I have debugged my code and find out that the value of the ValueState "maxVal" is in every flatMap step "null". So the update() and the value() method doesn't work in my scenario.
Do I misunderstood the RichFlatMap function or their usage?
Here is my code, everything except the last flatmap function is working as expected:
public class TwitterHashtagCount {
public static void main(String args[]) throws Exception {
StreamExecutionEnvironment env = StreamExecutionEnvironment.getExecutionEnvironment().setParallelism(1);
DataStream<String> tweetsRaw = env.addSource(new TwitterSource(TwitterConnection.getTwitterConnectionProperties()));
DataStream<String> tweetsGerman = tweetsRaw.filter(new EnglishLangFilter());
DataStream<Tuple2<String, Integer>> tweetHashtagCount = tweetsGerman
.flatMap(new TwitterHashtagFlatMap())
.keyBy(0)
.timeWindow(Time.seconds(15))
.sum(1)
.flatMap(new RichFlatMapFunction<Tuple2<String, Integer>, Tuple2<String, Integer>>() {
private transient ValueState<Integer> maxVal;
#Override
public void open(Configuration parameters) throws Exception {
ValueStateDescriptor<Integer> descriptor =
new ValueStateDescriptor<>(
// state name
"max-val",
// type information of state
TypeInformation.of(Integer.class));
maxVal = getRuntimeContext().getState(descriptor);
}
#Override
public void flatMap(Tuple2<String, Integer> value, Collector<Tuple2<String, Integer>> out) throws Exception {
Integer maxCount = maxVal.value();
if(maxCount == null) {
maxCount = 0;
maxVal.update(0);
}
if(value.f1 > maxCount) {
maxVal.update(maxCount);
out.collect(new Tuple2<String, Integer>(value.f0, value.f1));
}
}
});
tweetHashtagCount.print();
env.execute("Twitter Streaming WordCount");
}
}
I'm wondering why the code you've shared runs at all. The result of sum(1) is non-keyed stream, and the managed state interface you are using expects a keyed stream, and will keep a separate instance of the state for each key. I'm surprised you're not getting an error saying "Keyed state can only be used on a 'keyed stream', i.e., after a 'keyBy()' operation."

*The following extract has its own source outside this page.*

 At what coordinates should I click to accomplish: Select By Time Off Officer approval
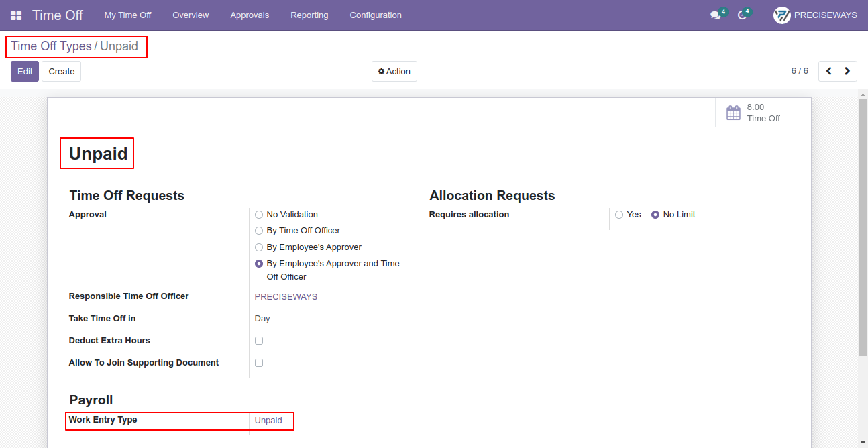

Since you've previously windowed the stream, if you do key it again (with the same key) before the RichFlatMapFunction, each key will occur once and the maxVal will always be null.
Something like this might do what you intend, if your goal is to find the max across all hashtags in each time window:
tweetsGerman
.flatMap(new TwitterHashtagFlatMap())
.keyBy(0)
.timeWindow(Time.seconds(15))
.sum(1)
.timeWindowAll(Time.seconds(15))
.max(1)
I'm trying to build a sample application using Apache Flink that does the following:
Reads a stream of stock symbols (e.g. 'CSCO', 'FB') from a Kafka queue.
For each symbol performs a real-time lookup of current prices and streams the values for downstream processing.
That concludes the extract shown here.